Entities use a wide variety of methods to depict and describe their enterprise business and technology architectures. However, there is no commonality on this aspect amongst the CSEs of different sectors.

The ontology of tags provides a common mechanism for business and technical managers to express distinct characteristics or features of various architectural elements. The common ontology helps different stakeholders to evaluate the impact, risk, compliance, governance, security, monitoring, and oversight aspects of the architecture elements. A combined view of all the evaluations can help the top management to decide and direct the most appropriate use of IT and prioritisation for investments.

The business and technology operation levels of the entity hierarchy can further use the ontology of tags to evaluate, decide, design, procure, implement, deploy, operate, manage, support, and monitor the digital ecosystem resources over their operating lifecycle.
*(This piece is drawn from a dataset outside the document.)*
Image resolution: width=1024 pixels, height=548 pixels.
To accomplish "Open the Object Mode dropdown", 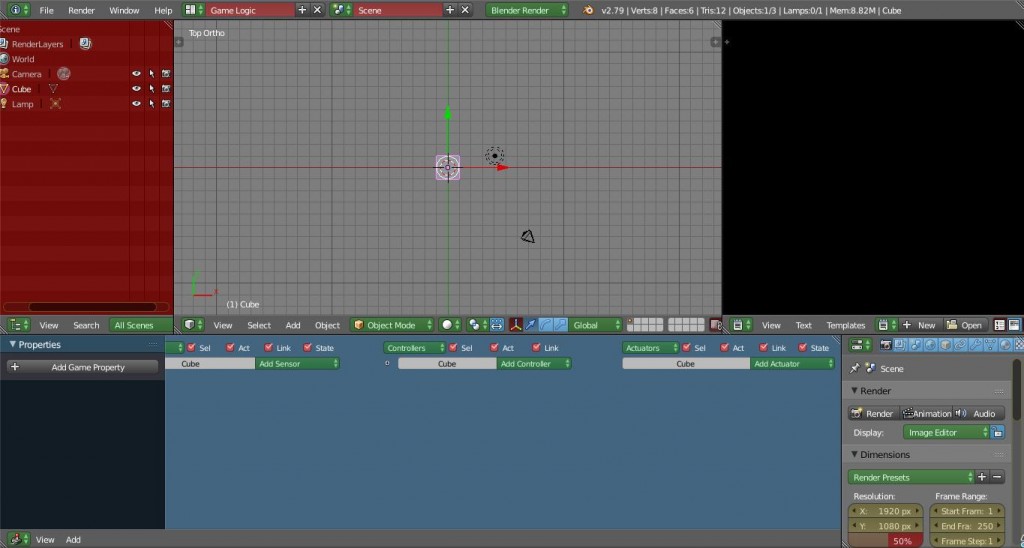I will pyautogui.click(x=393, y=325).
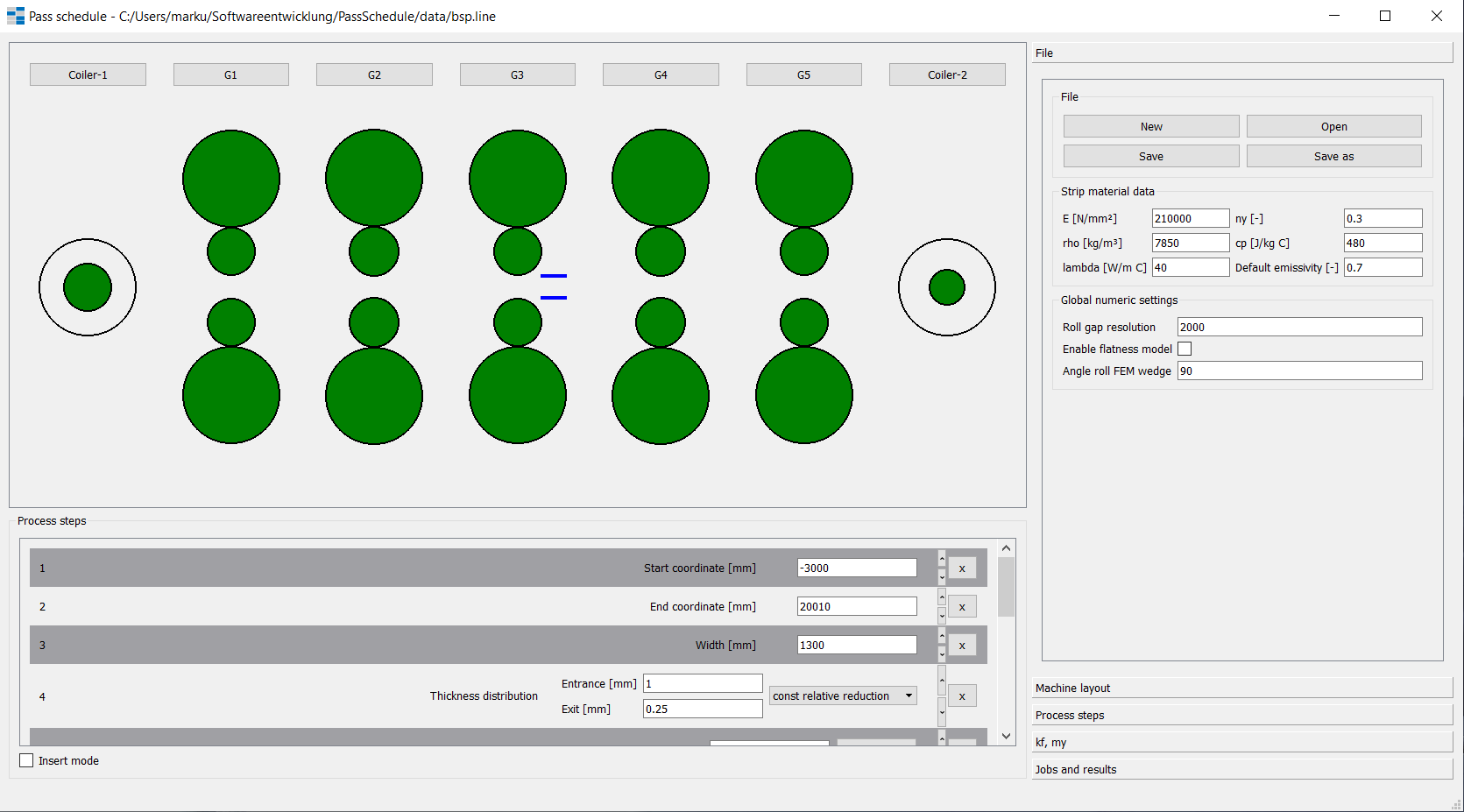
Task: Create a new pass schedule with New
Action: coord(1150,125)
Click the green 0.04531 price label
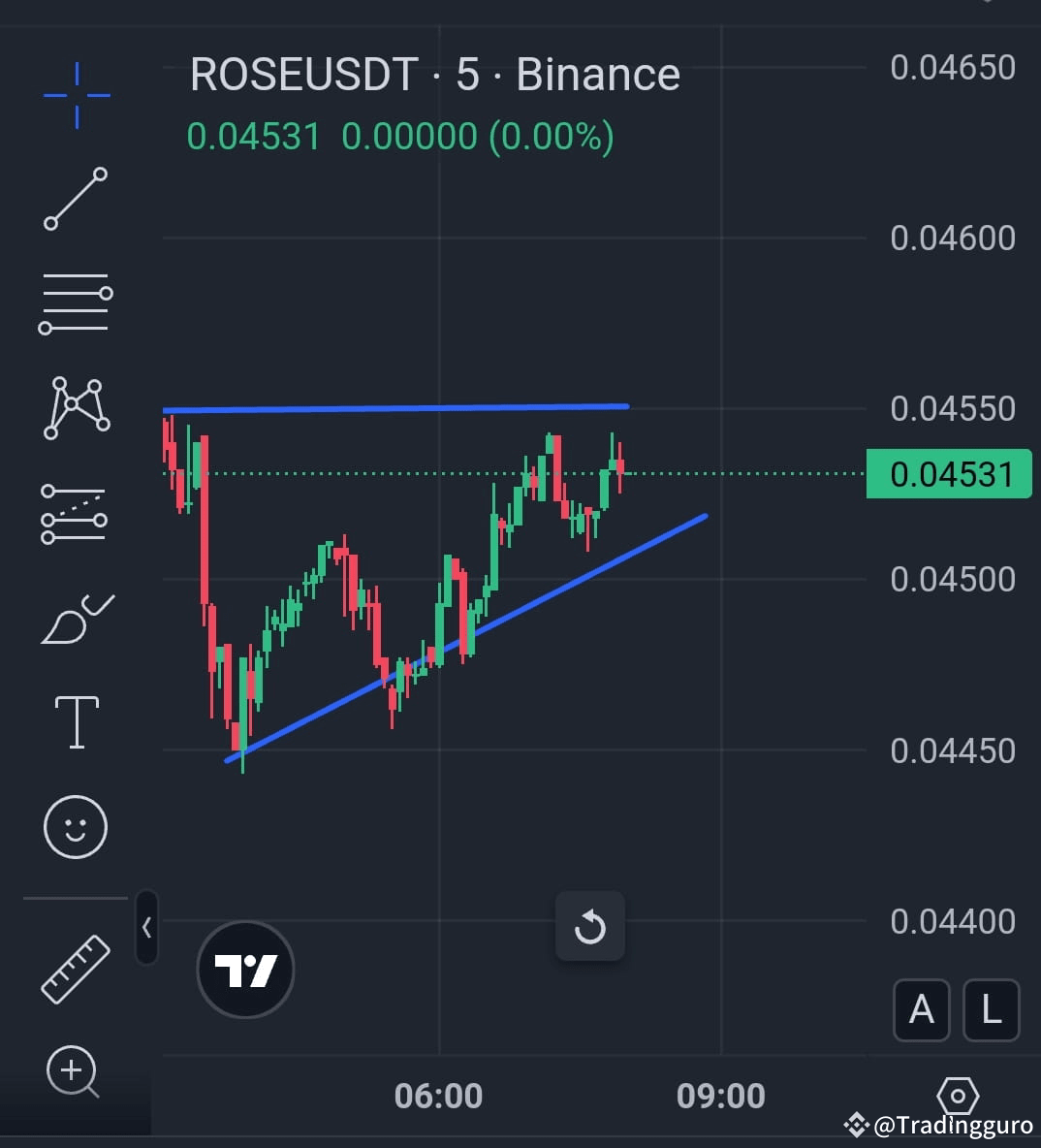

The common ontology also helps the Government ministries, regulators, and national nodal bodies to focus their policies, regulations, oversight, and monitoring mechanisms on the vital components of the enterprise architecture.

Important

Entities typically do not adopt the best practice of creating baseline record of key security architectural decisions and security configurations of systems at Go-Live stage. It is usually left to the SI and OEMs to keep such records.

These records are vital during the operations stage to discover the changes to architecture and configurations, some of which may have been triggered by malicious activities.

Top management and external oversight bodies must insist that such records are maintained by the project management teams and the teams managing the business and technology systems.